■ **WHAT YOU SHOULD DO**
Scan the data below and report how many lines include the word "Open". Nothing else is wanted.

::: AVAILABLE DATA

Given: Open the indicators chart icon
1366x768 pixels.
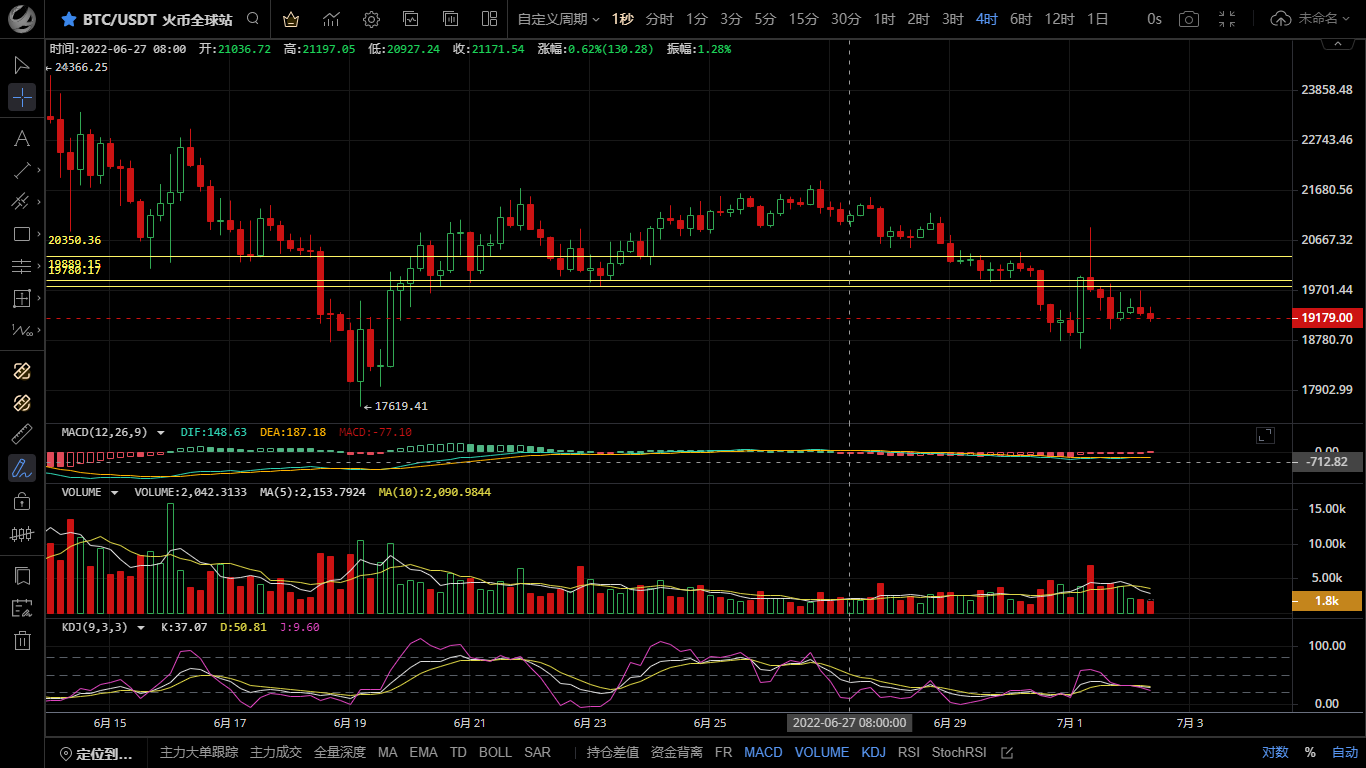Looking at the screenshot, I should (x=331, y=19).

::::::
::: AVAILABLE DATA

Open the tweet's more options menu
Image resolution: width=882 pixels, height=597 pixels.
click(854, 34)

::::::

■ **TASK OUTPUT**
2